中国における「愛国ビジネス」はもううまくいかないかもしれない―シンガポールメディア

3日、シンガポールメディア・聯合早報は「中国の新たな経済状況の下で、愛国を利用したビジネスがうまみを失っている」とする記事を掲載した。

2024年2月3日、シンガポールメディア・聯合早報は「中国の新たな経済状況の下で、愛国を利用したビジネスがうまみを失っている」とする記事を掲載した。

記事は、中国のネット上に「戦馬行動」というIDの人物がおり、以前から情報や画像の切り取りによって企業を日本や外国のスパイと結びつける書き込みによってトラフィックを集めてきたと紹介。最近では江蘇省南京市のショッピングモールを標的にし、商店のガラスに日本の旭日旗が掲げられている主張したが、「旭日旗」が普通の赤い装飾の一部を拡大したものに過ぎなかったことを他のユーザーに暴露され、ネットユーザーのみならず中国の官製メディアからも「このような行為は愛国的ではなく、国にとって有害である」「合法的でコンプライアンスを遵守する企業に故意に手を出し、正常な経済秩序と社会生活を混乱させた者を処罰しなければならない」との批判を浴びたとした。

また、「戦馬行動」のような事例はネット上で後を絶たないとした上で、その背景として、インターネットが長きにわたり「トラフィック至上主義」というゆがんだ傾向にあり、センセーショナルで対立をあおるような映像や文章によってアクセス数が稼げ収益が得られる状況にあること、従来型メディアの衰退に伴いショート動画プラットフォームが発展する中で低質なセルフメディアが増殖していることを挙げた。

** 課題 **
a. この記事の「記事は、中国のネット上に「戦」から「が増殖していることを挙げた。」までの部分を、「戦馬行動」を「鉄馬行動」に置き換えて書き直してください。
b. この記事に出てくる国名をすべて挙げてください。

** 提供資料 **

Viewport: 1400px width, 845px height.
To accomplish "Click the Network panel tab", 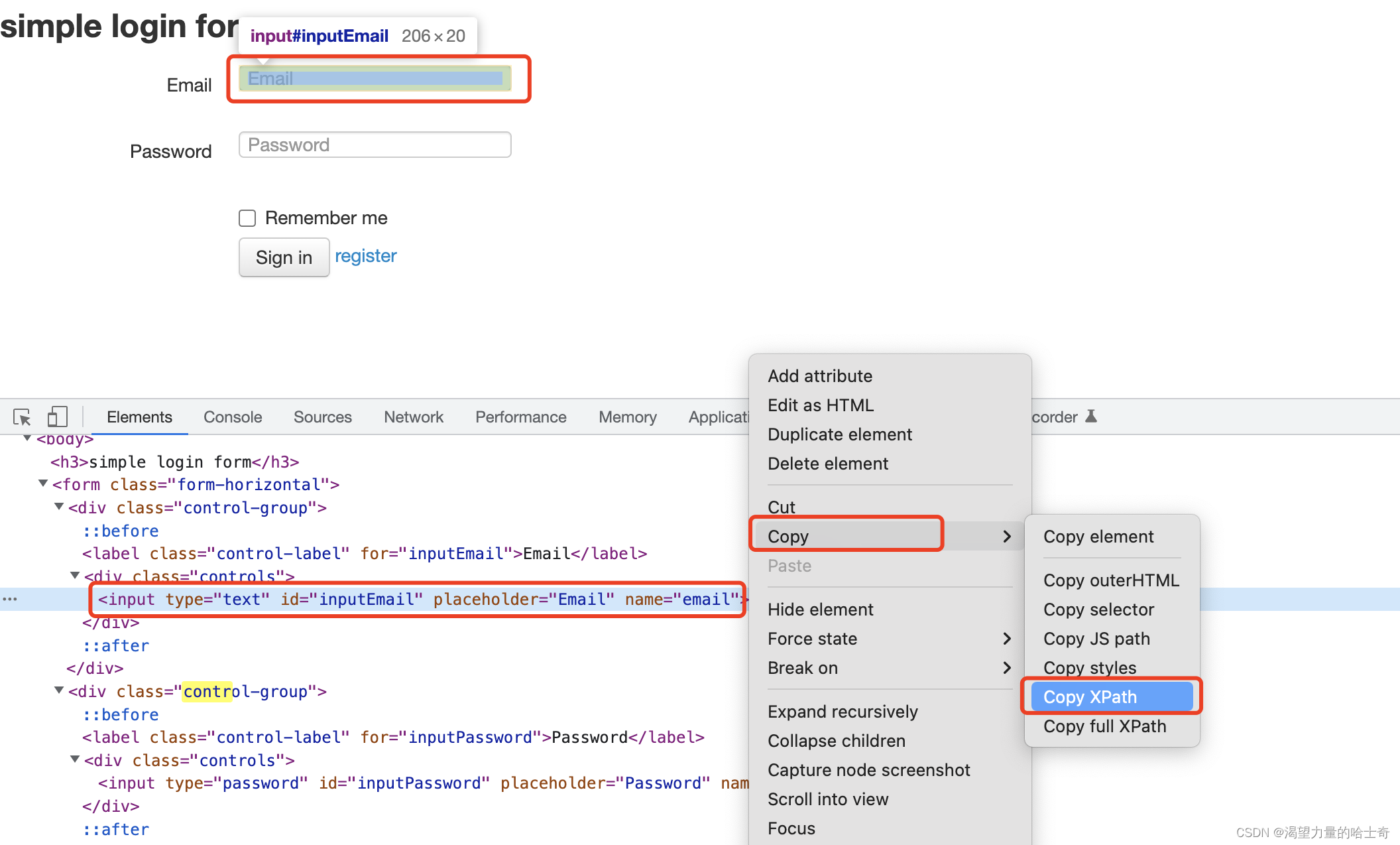I will [x=413, y=418].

** 解答 **
a.
記事は、中国のネット上に「鉄馬行動」というIDの人物がおり、以前から情報や画像の切り取りによって企業を日本や外国のスパイと結びつける書き込みによってトラフィックを集めてきたと紹介。最近では江蘇省南京市のショッピングモールを標的にし、商店のガラスに日本の旭日旗が掲げられている主張したが、「旭日旗」が普通の赤い装飾の一部を拡大したものに過ぎなかったことを他のユーザーに暴露され、ネットユーザーのみならず中国の官製メディアからも「このような行為は愛国的ではなく、国にとって有害である」「合法的でコンプライアンスを遵守する企業に故意に手を出し、正常な経済秩序と社会生活を混乱させた者を処罰しなければならない」との批判を浴びたとした。

また、「鉄馬行動」のような事例はネット上で後を絶たないとした上で、その背景として、インターネットが長きにわたり「トラフィック至上主義」というゆがんだ傾向にあり、センセーショナルで対立をあおるような映像や文章によってアクセス数が稼げ収益が得られる状況にあること、従来型メディアの衰退に伴いショート動画プラットフォームが発展する中で低質なセルフメディアが増殖していることを挙げた。

b. 中国、シンガポール、日本